About


Andrea Araujo

My interest in art began at a very young age, often using drawing as a coping mechanism tool for anxiety. I continued to use this skill in my art to express the anxieties of being a brown girl growing up with machismo (misogyny) and racism in my Mexican household. Most recently, I’ve been researching colonization to try to understand my identity. I grew up Catholic, which I utterly hated praying to a white man and listening to the most misogynistic beliefs. Bell Hooks has been a big inspiration to my interpretation of intersectionality within my life and how I can challenge the narratives I grew up with.

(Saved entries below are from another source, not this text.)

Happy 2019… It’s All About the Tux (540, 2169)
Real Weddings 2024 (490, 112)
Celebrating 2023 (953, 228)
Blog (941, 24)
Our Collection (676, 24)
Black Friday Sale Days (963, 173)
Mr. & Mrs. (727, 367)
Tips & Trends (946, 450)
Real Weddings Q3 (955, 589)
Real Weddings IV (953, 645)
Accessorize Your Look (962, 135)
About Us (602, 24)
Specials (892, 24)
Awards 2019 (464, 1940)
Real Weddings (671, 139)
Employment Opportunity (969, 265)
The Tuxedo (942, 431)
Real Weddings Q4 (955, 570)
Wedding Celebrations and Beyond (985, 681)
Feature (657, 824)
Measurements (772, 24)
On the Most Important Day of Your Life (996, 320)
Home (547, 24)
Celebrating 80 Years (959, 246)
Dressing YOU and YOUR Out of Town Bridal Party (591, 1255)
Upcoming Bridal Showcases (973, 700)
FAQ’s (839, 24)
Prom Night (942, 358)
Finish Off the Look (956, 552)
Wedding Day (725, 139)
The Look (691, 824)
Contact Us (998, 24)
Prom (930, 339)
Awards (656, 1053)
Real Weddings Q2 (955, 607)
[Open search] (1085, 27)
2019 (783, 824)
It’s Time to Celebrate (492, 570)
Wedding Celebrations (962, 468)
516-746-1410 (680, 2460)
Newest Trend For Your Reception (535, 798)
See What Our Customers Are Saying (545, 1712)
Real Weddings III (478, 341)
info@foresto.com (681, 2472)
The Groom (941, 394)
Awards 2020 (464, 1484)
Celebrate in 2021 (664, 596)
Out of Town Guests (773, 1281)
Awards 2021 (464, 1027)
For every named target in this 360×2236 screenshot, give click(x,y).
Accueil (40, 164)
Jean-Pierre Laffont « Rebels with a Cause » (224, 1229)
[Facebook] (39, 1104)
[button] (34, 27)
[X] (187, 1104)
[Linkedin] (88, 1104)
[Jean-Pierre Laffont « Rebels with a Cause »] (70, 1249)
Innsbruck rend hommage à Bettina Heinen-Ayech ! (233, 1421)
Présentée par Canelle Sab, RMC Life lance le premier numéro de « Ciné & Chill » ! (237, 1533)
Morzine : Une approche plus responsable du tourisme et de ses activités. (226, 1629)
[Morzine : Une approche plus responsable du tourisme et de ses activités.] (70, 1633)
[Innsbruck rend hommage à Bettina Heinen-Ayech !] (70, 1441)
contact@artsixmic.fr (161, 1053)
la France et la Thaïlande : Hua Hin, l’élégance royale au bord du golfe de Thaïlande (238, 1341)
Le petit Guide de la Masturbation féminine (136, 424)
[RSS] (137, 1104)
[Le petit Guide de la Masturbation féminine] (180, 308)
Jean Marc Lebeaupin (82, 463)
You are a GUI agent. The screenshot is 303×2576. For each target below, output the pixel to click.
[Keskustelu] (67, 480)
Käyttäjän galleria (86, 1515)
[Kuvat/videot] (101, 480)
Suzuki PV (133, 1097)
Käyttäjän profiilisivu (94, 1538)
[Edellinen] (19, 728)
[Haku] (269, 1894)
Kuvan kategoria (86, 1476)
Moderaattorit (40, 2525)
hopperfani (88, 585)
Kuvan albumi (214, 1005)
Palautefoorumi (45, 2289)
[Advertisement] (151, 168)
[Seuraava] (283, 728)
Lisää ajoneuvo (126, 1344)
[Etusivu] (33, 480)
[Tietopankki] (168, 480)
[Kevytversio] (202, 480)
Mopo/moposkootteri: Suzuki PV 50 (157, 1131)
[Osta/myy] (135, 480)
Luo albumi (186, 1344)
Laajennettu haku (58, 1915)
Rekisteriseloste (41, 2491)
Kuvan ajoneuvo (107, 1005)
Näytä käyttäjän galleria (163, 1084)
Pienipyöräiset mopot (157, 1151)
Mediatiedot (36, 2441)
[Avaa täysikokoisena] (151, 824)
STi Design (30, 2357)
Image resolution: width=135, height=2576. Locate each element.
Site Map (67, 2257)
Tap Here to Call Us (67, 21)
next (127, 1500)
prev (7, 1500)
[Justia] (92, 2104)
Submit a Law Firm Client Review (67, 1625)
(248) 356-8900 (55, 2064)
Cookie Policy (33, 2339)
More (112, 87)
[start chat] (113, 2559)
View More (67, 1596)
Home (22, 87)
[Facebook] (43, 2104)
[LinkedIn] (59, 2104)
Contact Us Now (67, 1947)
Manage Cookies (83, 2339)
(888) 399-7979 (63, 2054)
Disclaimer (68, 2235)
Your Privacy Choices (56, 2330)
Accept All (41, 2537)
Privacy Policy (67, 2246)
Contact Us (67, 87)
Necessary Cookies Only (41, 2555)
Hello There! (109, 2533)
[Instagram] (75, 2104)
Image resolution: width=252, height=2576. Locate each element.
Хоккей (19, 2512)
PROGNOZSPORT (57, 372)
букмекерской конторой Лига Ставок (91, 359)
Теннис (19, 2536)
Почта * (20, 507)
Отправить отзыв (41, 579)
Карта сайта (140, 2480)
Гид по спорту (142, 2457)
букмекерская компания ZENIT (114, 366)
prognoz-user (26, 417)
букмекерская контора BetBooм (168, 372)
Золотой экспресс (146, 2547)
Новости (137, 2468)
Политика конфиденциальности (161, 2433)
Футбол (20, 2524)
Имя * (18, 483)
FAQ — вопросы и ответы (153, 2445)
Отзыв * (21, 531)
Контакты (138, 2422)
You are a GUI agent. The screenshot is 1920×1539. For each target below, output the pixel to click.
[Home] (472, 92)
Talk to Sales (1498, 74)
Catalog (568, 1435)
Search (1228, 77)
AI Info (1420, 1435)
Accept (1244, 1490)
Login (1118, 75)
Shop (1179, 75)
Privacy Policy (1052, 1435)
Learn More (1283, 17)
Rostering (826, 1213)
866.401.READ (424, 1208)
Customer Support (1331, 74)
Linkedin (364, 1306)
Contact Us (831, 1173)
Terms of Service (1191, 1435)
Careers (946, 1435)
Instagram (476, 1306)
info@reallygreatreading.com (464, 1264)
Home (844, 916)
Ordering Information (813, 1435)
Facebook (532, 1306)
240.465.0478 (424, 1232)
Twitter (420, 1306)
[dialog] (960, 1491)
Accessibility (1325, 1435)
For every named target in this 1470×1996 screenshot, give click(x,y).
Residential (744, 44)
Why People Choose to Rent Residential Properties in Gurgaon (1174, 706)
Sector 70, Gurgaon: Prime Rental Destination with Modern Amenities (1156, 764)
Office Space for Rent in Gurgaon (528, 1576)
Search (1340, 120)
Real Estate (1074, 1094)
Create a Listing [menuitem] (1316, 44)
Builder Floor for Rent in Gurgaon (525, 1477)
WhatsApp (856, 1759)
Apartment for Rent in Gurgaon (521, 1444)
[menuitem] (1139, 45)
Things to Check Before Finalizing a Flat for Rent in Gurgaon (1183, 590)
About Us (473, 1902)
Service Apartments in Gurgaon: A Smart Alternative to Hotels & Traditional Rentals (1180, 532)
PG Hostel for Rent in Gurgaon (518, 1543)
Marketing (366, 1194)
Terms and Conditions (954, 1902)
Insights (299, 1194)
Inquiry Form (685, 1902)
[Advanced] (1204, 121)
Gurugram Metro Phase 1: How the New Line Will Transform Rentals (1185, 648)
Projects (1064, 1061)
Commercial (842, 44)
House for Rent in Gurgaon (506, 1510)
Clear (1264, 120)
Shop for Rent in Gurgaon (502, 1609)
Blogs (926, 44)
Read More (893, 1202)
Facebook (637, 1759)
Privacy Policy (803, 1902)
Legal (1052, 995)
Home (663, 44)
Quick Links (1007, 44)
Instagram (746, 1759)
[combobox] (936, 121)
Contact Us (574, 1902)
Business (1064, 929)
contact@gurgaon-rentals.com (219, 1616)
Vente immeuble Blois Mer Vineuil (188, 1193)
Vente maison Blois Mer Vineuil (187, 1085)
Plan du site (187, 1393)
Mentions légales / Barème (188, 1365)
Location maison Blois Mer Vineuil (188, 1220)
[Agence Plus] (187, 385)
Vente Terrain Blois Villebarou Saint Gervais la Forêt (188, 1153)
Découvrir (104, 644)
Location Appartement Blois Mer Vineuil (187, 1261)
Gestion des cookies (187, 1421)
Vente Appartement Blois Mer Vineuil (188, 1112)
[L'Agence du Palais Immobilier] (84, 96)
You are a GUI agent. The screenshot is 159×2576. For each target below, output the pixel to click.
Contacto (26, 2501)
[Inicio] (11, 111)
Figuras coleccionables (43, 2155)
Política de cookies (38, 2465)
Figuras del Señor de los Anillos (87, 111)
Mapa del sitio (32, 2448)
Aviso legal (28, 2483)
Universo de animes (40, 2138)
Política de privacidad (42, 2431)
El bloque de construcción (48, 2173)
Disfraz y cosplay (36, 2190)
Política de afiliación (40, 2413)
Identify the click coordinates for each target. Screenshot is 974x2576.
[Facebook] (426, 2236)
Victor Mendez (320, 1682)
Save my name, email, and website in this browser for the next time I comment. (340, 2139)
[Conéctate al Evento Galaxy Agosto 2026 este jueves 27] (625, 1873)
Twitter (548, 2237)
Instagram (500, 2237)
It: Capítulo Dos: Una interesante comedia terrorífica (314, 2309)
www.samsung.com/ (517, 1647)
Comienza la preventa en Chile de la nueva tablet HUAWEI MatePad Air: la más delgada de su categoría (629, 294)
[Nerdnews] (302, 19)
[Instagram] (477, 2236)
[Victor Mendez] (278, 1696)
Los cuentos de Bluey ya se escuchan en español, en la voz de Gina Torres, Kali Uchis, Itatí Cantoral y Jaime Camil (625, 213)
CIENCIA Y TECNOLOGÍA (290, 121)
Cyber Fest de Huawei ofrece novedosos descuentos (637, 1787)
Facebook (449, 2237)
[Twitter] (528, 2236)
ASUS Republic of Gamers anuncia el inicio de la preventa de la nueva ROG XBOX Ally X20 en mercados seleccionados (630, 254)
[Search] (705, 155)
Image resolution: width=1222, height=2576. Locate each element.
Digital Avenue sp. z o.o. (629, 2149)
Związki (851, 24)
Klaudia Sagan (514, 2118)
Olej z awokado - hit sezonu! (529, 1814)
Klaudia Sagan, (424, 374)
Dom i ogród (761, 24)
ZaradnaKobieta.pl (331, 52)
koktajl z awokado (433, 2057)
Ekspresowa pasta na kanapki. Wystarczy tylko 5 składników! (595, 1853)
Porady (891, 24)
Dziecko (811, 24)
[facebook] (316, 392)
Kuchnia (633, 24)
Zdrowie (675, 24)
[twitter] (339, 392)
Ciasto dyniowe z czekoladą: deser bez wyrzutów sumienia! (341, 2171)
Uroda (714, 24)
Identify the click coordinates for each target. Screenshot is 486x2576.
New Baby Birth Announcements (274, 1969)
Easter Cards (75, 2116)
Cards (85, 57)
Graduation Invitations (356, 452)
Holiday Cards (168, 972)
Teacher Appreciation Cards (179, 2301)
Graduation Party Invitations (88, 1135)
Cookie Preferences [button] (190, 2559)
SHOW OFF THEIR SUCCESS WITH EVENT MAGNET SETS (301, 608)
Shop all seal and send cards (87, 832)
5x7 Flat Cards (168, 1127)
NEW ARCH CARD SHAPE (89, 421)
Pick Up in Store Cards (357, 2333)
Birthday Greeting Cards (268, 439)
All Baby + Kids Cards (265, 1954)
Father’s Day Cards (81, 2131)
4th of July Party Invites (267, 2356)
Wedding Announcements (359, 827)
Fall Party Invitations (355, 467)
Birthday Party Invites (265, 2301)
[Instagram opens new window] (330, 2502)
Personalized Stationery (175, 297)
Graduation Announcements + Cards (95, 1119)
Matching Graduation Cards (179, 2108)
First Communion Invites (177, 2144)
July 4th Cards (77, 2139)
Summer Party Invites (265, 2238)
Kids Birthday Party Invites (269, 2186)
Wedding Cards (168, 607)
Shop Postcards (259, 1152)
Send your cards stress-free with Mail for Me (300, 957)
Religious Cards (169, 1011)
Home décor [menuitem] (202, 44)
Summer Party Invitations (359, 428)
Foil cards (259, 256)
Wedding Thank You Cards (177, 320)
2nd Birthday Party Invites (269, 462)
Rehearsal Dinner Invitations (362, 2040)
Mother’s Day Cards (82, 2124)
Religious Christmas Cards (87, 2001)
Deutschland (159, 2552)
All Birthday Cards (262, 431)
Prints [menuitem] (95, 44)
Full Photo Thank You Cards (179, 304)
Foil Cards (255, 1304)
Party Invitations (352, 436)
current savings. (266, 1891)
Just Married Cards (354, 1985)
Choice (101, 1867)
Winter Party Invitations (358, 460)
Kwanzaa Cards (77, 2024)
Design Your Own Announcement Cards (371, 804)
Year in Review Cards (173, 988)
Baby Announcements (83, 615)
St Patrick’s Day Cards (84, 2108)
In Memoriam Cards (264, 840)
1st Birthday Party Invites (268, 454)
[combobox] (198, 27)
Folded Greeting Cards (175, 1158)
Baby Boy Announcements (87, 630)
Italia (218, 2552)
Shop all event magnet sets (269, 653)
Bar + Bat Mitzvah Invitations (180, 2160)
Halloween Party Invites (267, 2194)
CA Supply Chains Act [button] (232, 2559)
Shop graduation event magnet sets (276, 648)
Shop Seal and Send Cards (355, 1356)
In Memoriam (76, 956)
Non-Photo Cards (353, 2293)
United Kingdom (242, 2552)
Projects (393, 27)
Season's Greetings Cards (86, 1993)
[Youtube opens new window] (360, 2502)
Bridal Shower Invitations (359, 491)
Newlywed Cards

My exploration of this has in turn become my understanding and concept of god (not religiously), but through the female gaze.

Proposal

“La piel morena no me gusta.”
“Con trenzas te pareces a la India Maria.”
“Sal del sol, morenita ya estás!”

We are victims of colonization. We live in a world that has penalized anyone who isn’t white. It has in turn defined how we view beauty, success, religion, morality, living, architecture, and etc. Why is this dangerous? We’ve lost the beliefs of our ancestors. We’ve been made to believe this is how our world should be and has always been. My senior capstone project will be an imagination of what a decolonized world would look like to me. Growing up I was constantly reminded how ugly my brown skin was, how to dress, how to act, who to idolize, and what my future looks like as a catholic girl. This is my protest. I will show my depictions in a series of digital and photographic pieces.

“I don’t like darker skin.”
“You look indigenous with braids.”
“Get out of the sun, you’re brown enough!”